On 8/25/21 4:15 AM, Vlastimil Babka wrote:
On 8/25/21 05:48, Alex Sierra wrote:
From: Ralph Campbell rcampbell@nvidia.com
ZONE_DEVICE struct pages have an extra reference count that complicates the code for put_page() and several places in the kernel that need to check the reference count to see that a page is not being used (gup, compaction, migration, etc.). Clean up the code so the reference count doesn't need to be treated specially for ZONE_DEVICE.
That's certainly welcome. I just wonder what was the reason to use 1 in the first place and why it's no longer necessary?
I'm sure this is a long story that I don't know most of the history. I'm guessing that ZONE_DEVICE started out with a reference count of one since that is what most "normal" struct page pages start with. Then put_page() is used to free newly initialized struct pages to the slab/slob/slub page allocator. This made it easy to call get_page()/put_page() on ZONE_DEVICE pages since get_page() asserts that the caller has a reference.
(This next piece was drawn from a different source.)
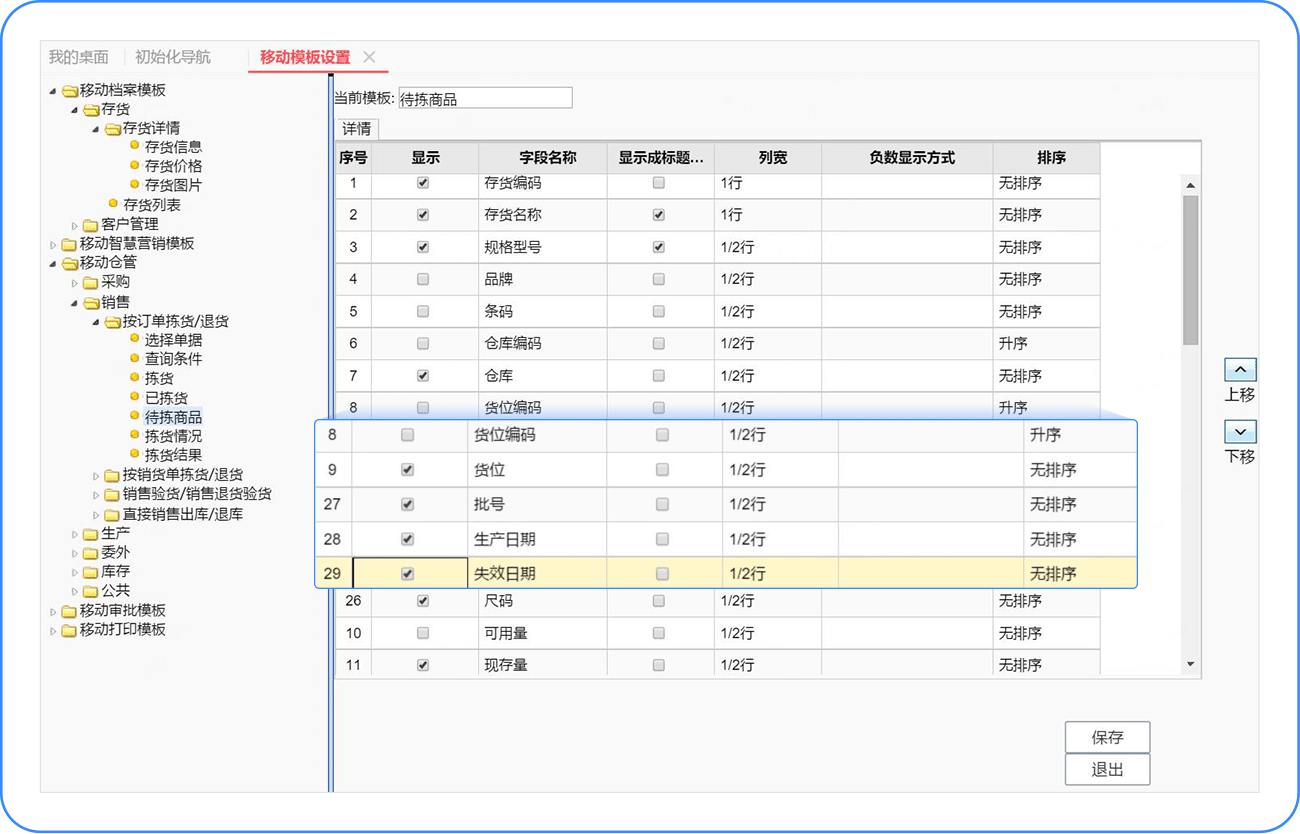Click the 保存 button
This screenshot has width=1300, height=834.
[1107, 737]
However, most drivers that create ZONE_DEVICE struct pages just insert a PTE into the user page tables and don't increment/decrement the reference count. MEMORY_DEVICE_FS_DAX used the >1 to 1 reference count transition to signal that a page was idle so that made put_page() a bit more complex. Then MEMORY_DEVICE_PRIVATE pages were added and this special casing of what "idle" meant got more complicated and more parts of mm had to check for is_device_private_page(). My goal was to make ZONE_DEVICE struct pages reference counts be zero based and allocated/freed similar to the page allocator so that more of the mm code could be used, like THP ZONE_DEVICE pages, without special casing ZONE_DEVICE.